Tu nuevo disco se siente introspectivo, sensible, ¿te sentís así? En ese momento estaba buscando mucho, y muy profundamente. He encontrado cosas muy buenas. Un buen camino. El mejor que puede haber, el de la verdad y el amor. Hacia uno mismo, sobre todo. A partir de ahí se genera una gran bola, y todo parece que camina. Hay muchas cosas interesantes que he aprendido en este tiempo, y me parece lindo compartirlas con el mundo. La fuente ha sido la experiencia, que es tremenda. Cuando tu vives algo, y reflexionas, sopesas. Algunos libros que llegan en el momento adecuado, y ciertas personas con las que conversé en los momentos justos también. Si sabes estar atento, ves señales por todas partes. Y te ayudan.
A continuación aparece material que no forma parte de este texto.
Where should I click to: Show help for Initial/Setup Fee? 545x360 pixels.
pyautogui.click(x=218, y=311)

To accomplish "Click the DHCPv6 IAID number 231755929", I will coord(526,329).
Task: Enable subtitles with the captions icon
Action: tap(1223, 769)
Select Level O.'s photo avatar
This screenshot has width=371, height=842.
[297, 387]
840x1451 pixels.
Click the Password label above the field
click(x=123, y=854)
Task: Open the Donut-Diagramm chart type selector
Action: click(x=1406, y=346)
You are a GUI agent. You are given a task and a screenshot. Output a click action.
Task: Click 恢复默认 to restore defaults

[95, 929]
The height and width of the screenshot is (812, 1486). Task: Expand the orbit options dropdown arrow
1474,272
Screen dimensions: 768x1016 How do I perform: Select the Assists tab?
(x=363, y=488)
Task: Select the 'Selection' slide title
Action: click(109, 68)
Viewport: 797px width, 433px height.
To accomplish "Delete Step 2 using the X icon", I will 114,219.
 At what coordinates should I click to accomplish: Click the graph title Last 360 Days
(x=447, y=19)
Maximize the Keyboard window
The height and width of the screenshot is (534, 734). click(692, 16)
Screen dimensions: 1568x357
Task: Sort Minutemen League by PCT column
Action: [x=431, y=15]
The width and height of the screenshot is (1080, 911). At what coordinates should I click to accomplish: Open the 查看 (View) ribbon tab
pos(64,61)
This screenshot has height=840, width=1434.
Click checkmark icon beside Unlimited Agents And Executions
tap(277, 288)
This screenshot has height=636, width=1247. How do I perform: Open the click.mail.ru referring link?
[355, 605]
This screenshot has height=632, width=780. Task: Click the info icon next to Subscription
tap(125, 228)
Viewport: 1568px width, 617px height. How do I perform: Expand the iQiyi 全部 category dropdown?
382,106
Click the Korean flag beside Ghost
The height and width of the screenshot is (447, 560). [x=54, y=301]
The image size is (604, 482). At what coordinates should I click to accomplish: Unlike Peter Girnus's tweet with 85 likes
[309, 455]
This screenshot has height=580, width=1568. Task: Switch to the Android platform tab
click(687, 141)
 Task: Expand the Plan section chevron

Presentás el disco como un trabajo de ciencia ficción a través de un personaje, ¿cómo surgió? Tengo un discurso: estamos aquí poco tiempo, vamos a utilizarlo. Pongámonos en la hipótesis de que no hay nada, de que ha explotado una gran bomba y sólo quedan algunas ramitas, unos brotes rompiendo las aceras. Y está todo por hacer. Eso ha sido muy inspirador para hacer las canciones. Cuando sientes que tienes que volver a empezar, de una manera constructiva, te ayuda a ponerlo todo en orden. Me apetecía hacer ese ejercicio. Quise buscar un marco para estas canciones, y el que me imaginé luego de ver la obra de Jan Saudek, un fotógrafo de Europa del Este, tenía que ser algo así, coloreado, con unas imágenes bien sucias, pero a la vez delicadas y románticas. Todos esos eran los detalles que quería imprimir en el arte. Las imaginé en una Andalucía que no se sabe si es del pasado o del futuro. Con elementos tecnológicos y tradicionales. Donde parecía que algo terrorífico iba a pasar, pero a la vez también se sentía calidez.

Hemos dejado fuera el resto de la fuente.